Last updated March 7th, 2024

App version Release date
1.4.59 March 7th, 2024

New

Data processing policy for Galaxy AI features

One UI 6.1 introduced several exciting features to the Galaxy S24 series, collectively named Galaxy AI, that increase productivity and ease of use with machine learning technology. Galaxy S24 users can choose whether to process data in the cloud for best results, or to constrain all data and processing to the device itself.

The Samsung Knox team is committed to helping enterprises with PII and data governance policies that don’t permit user data to be processed in the cloud. If you require all user data to be processed on-device, Knox Service Plugin 1.4.59 provides you with the new Allow process data only on device policy.

For help with managing Galaxy AI through this policy, and information on how Galaxy AI operates in different device management modes, see Data processing for Galaxy AI.

Support for Zero Trust Network Access

As part of Samsung’s enhanced security initiatives, Knox Service Plugin now lets you manage Zero Trust Network Access (ZTNA) on devices through a new ZTNA policy. This initial release of this feature is compatible with Cisco Secure Access (com.cisco.secureclient.zta).

For details about the policy, see Zero Trust Network Access in the Knox Service Plugin guide.

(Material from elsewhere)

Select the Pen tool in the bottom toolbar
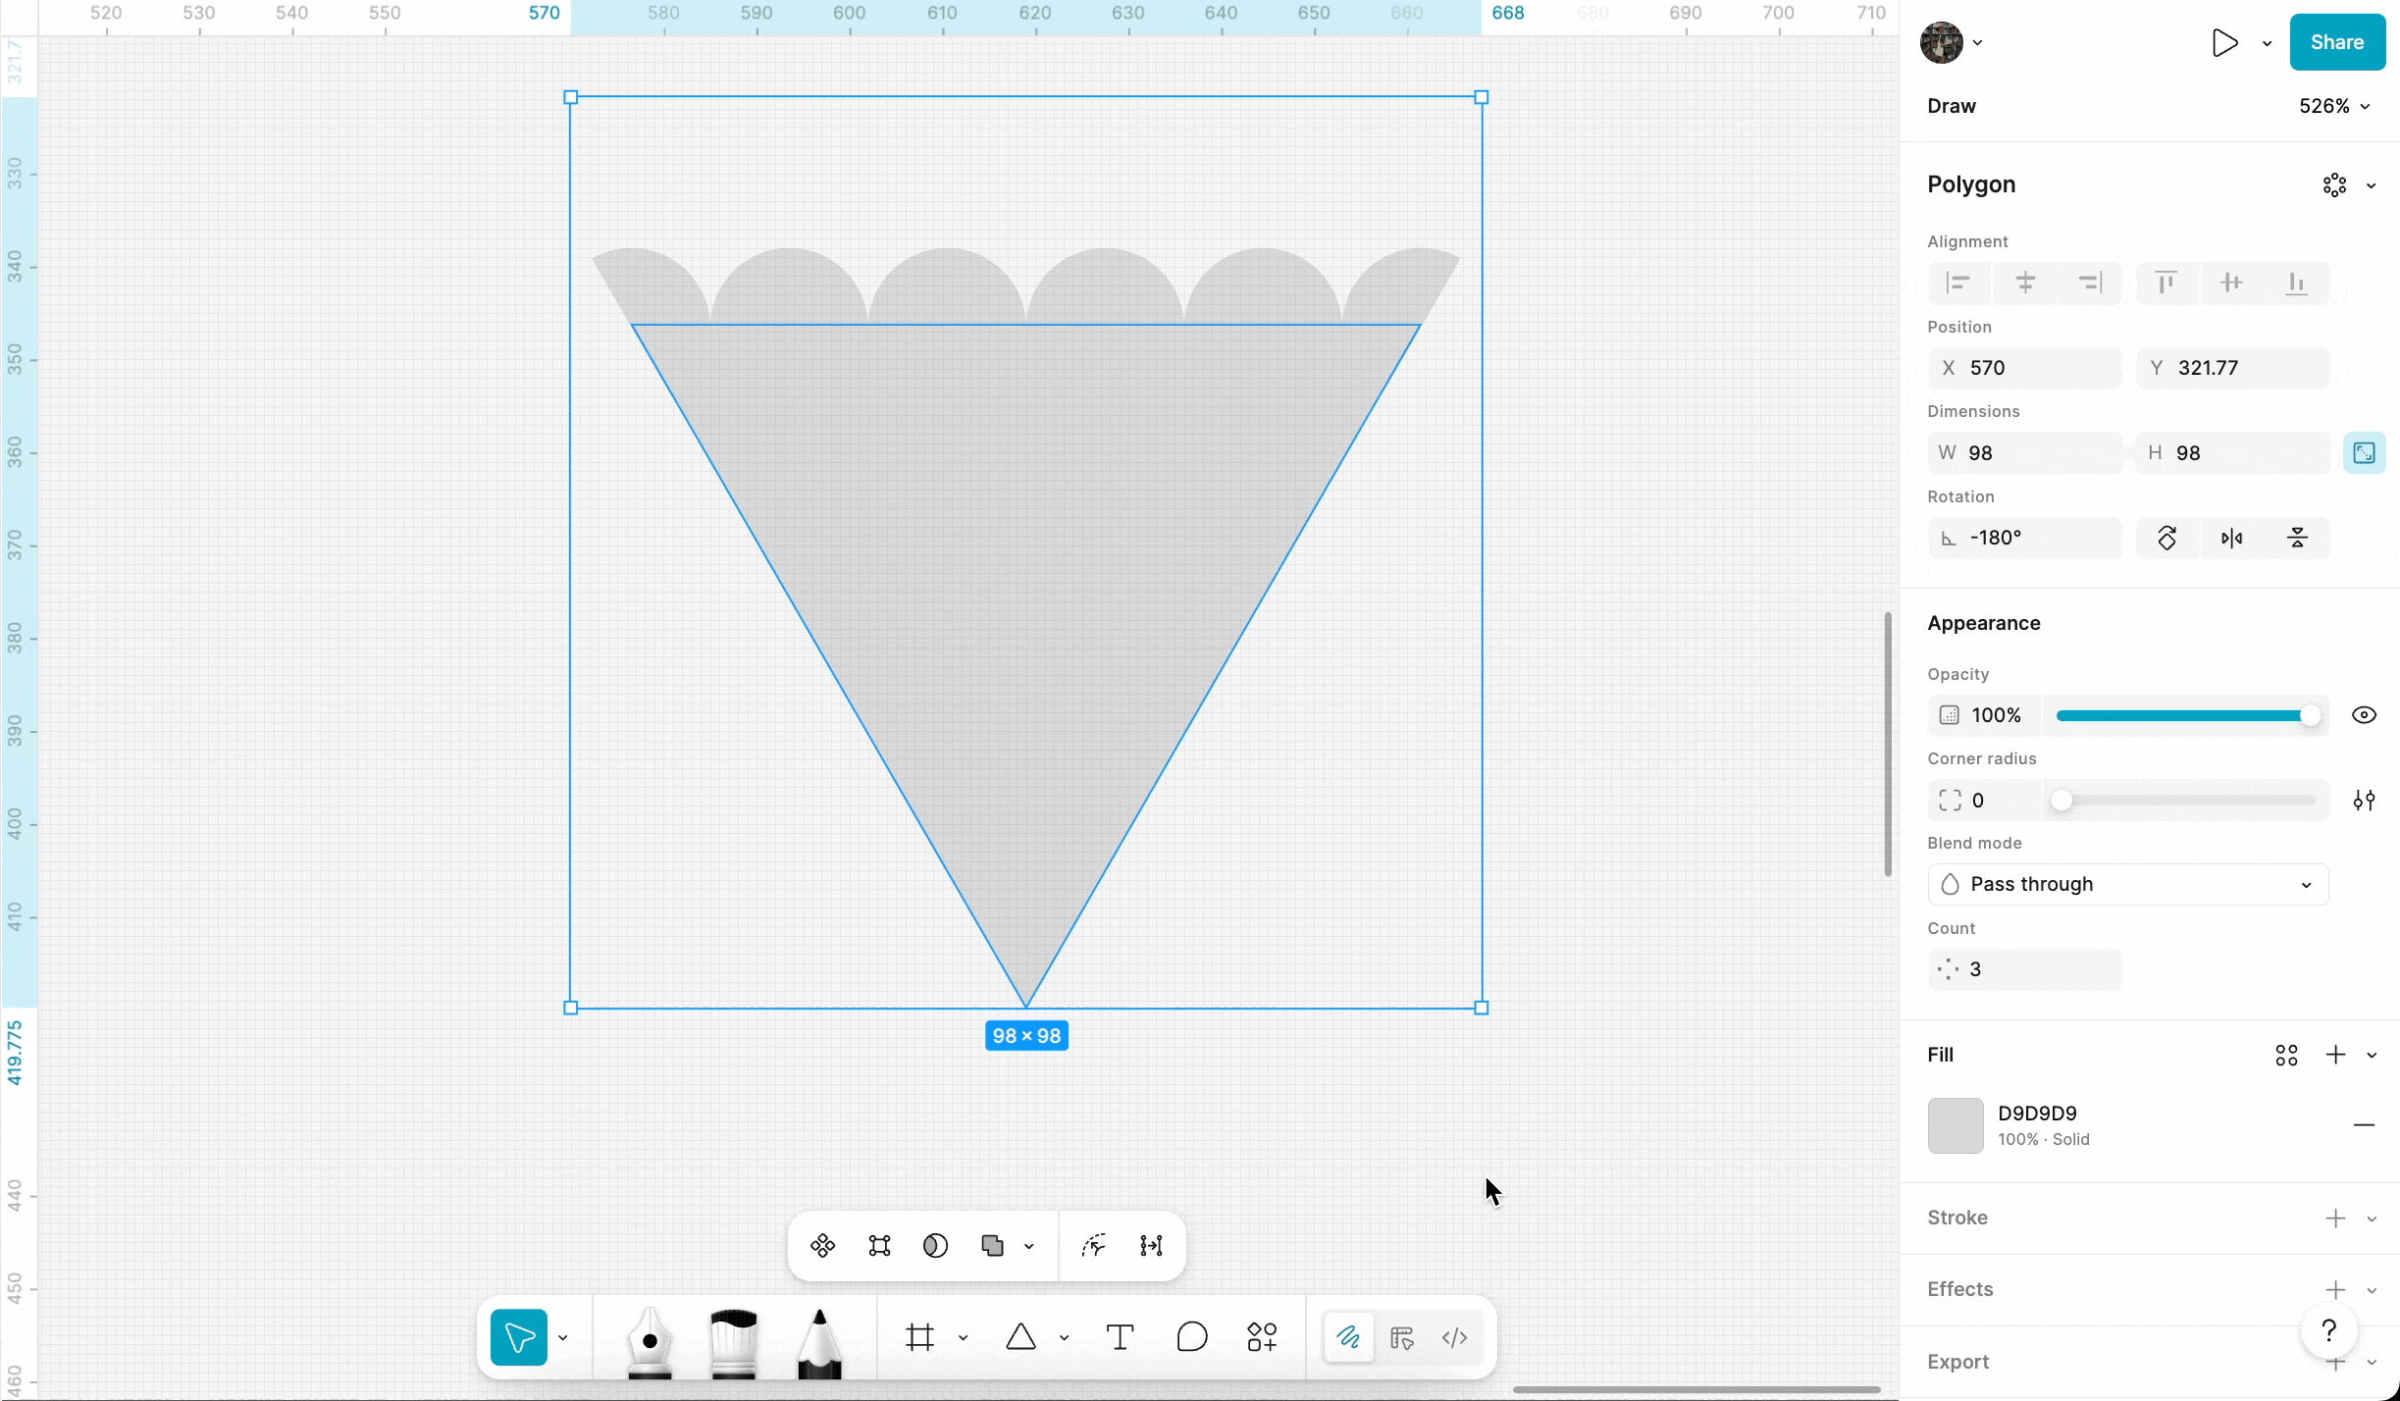2400x1401 pixels. click(650, 1339)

Certificates for apps that handle Universal Credential Management

In enterprise device management, apps that handle sensitive information, such as user credentials, should be subject to verification. Otherwise, an app that’s compromised or tampered with by an attacker could pass itself off as legitimate, and steal all the credentials that the OS passes to it. Since all public Android apps are signed with a private key during publication, a simple preventative measure is to vet them against their matching public certificates.

When setting up Universal Credential Management (UCM) with Knox Service Plugin, you can now upload the certificate fingerprint of apps that need access to credentials on the device. The plugin then matches this fingerprint to the apps’ private keys to ensure their validity.

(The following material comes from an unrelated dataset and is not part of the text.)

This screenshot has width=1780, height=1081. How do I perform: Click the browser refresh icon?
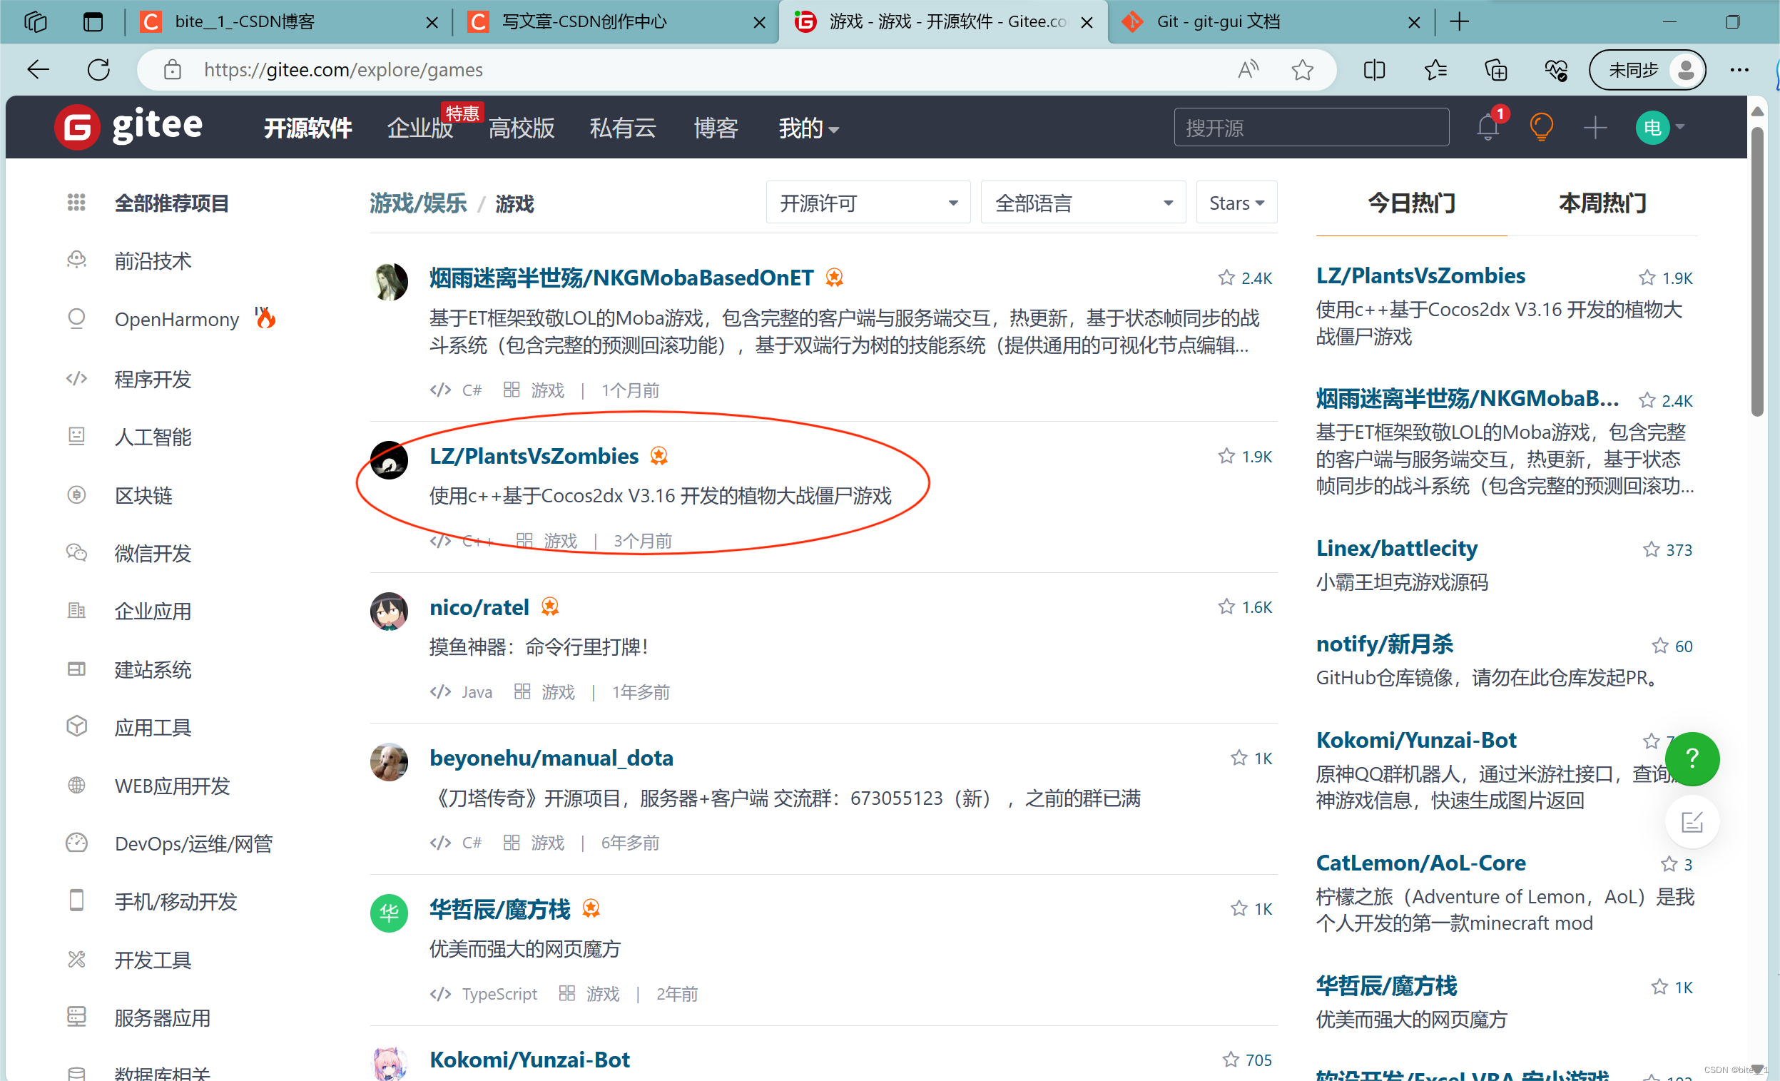coord(99,70)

For information on adding a certificate fingerprint, see Create a UCM configuration.

EAP-TLS authentication protocol for Strong Swan

If you deploy client certificates to endpoints in your security strategy, you can now choose EAP-TLS as an encryption protocol for Strong Swan in your Knox Service Plugin profile. To use it, in the Parameters for Knox built-in VPN (Strong Swan) policy, set Authentication type to ipsec_eap_tls.

Updates

Renamed Set System Language & Country policy

To more accurately represent the geographic and regional boundaries of customers around the world, the Set System Language & Country policy is renamed to Set System Language & Location, and its description and sub-policies also change the word country to location.

Deprecations

Deprecation of dual SIM policy

Starting with Android 13, the Android Open Source Project (AOSP) began adding a capability called Multiple Enabled Profiles, which allows devices to support two simultaneous SIMs on one eSIM chip. As implemented, SIMs now have unique identifiers, and device management apps like Knox Service Plugin can no longer distinguish between a primary and secondary SIM.

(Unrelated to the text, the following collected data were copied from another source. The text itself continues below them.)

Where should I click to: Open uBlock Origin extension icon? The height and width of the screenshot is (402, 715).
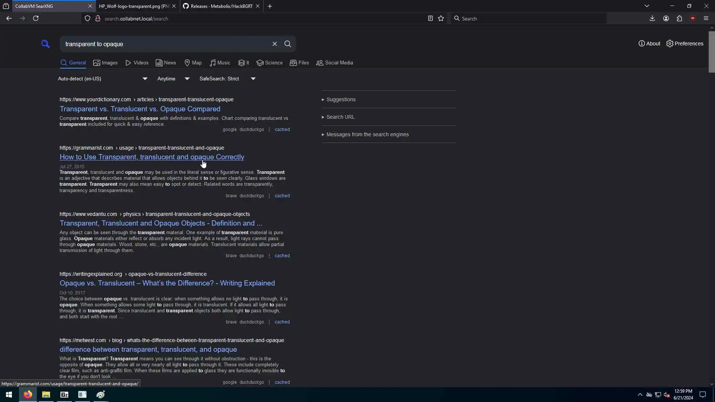click(x=692, y=19)
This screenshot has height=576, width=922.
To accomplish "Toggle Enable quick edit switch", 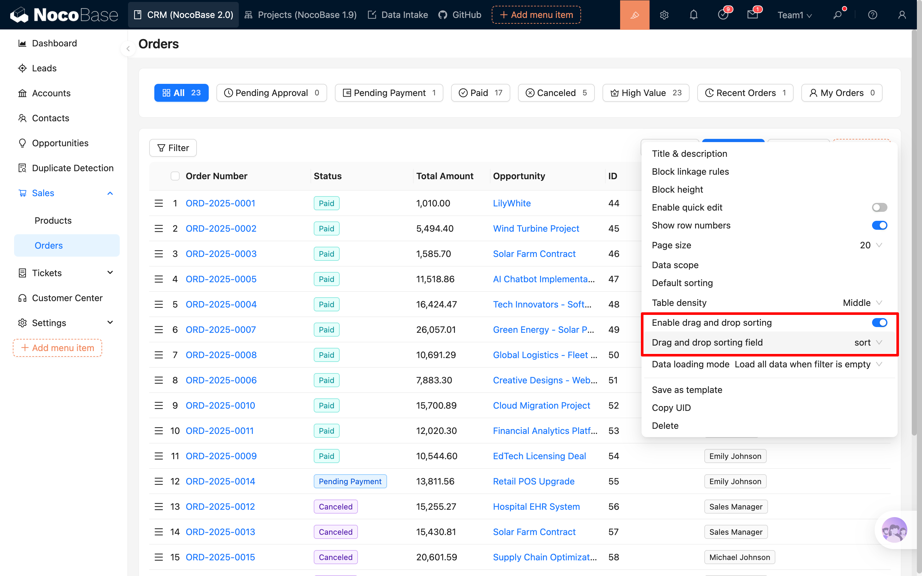I will click(879, 207).
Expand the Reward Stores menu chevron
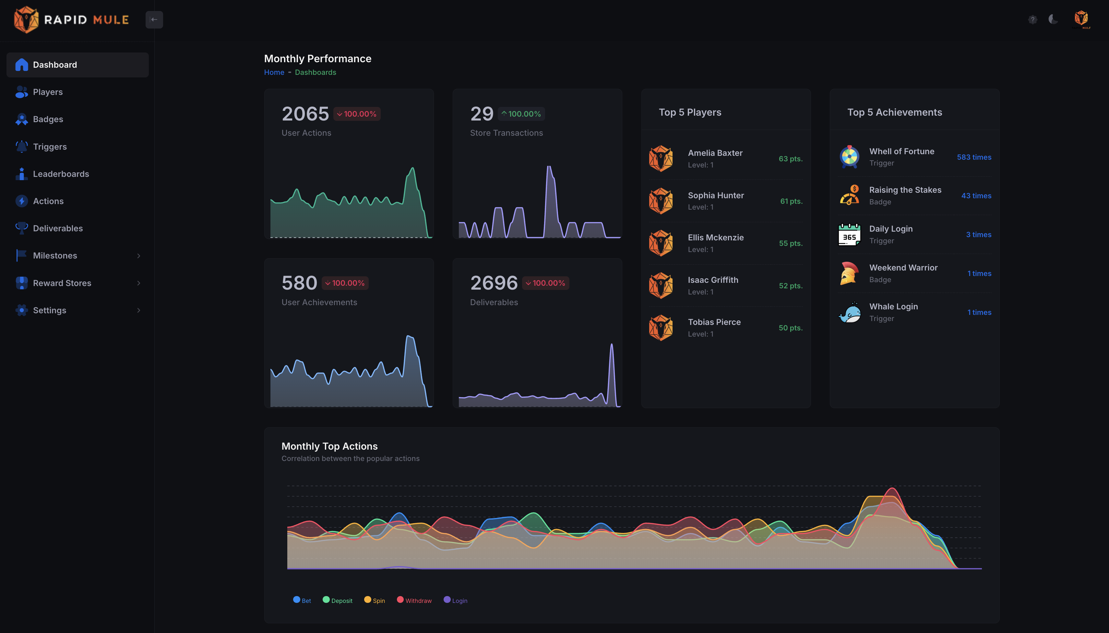Viewport: 1109px width, 633px height. (139, 283)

To ensure that your devices remain reliably connected to mobile services, Knox Service Plugin can no longer disable the second SIM on devices running Samsung One UI 6.1 and higher, and the Allow dual SIM operation policy is now deprecated. If a device is running One UI 6.0 or lower, the policy can still be applied. After a device updates to One UI 6.1, any SIM that was previously disabled by the policy will reactivate.